* AIM OF THE EXERCISE
Output range, inclusive: from the line containing "Task: Click the" to the line containing "This screenshot has width=818, height=659.". Restate those lines from the data below word for word and only those.

* LISTED ENTRIES
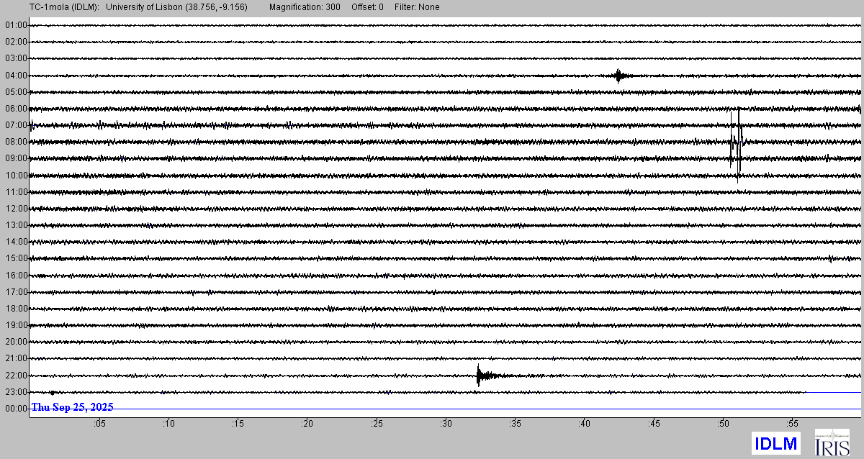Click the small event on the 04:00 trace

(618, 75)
==
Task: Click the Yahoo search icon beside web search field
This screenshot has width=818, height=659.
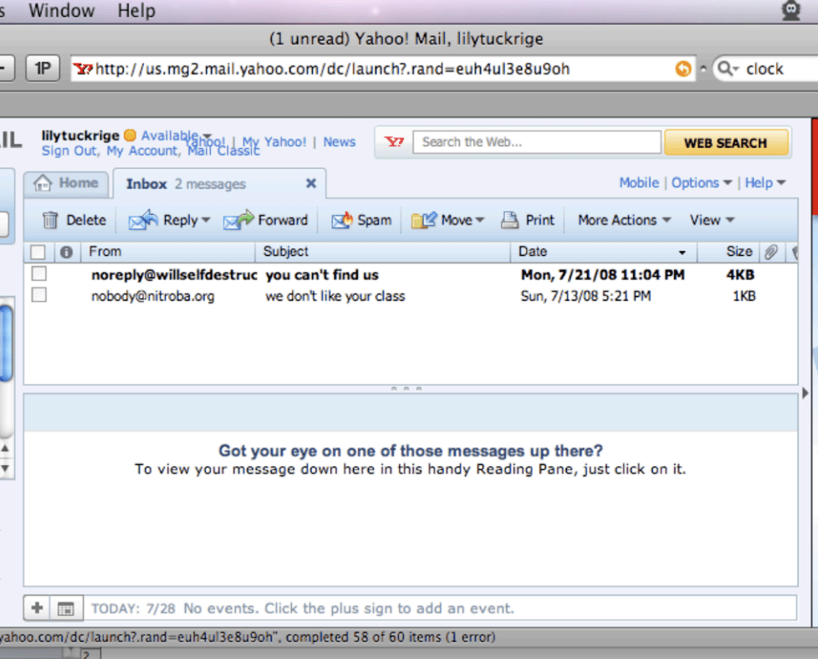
---
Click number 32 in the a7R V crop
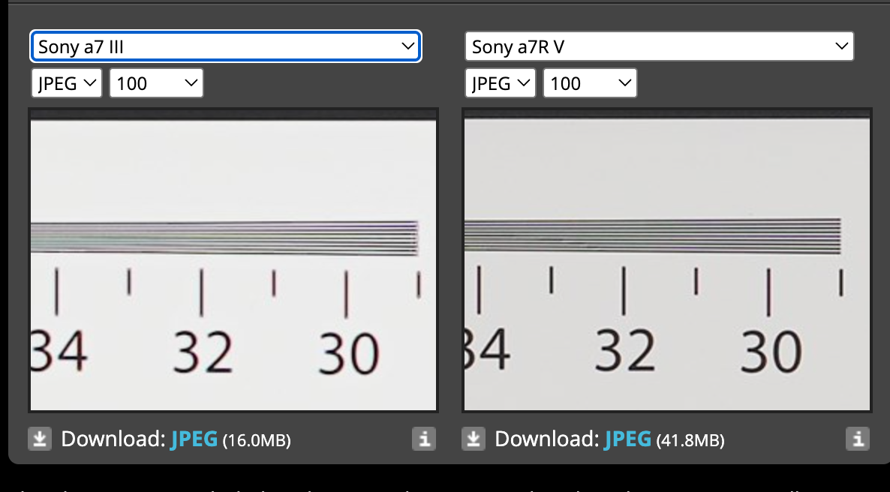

* REPLY TO THE TASK
Task: Click the Yahoo search icon beside web search field
This screenshot has width=818, height=659.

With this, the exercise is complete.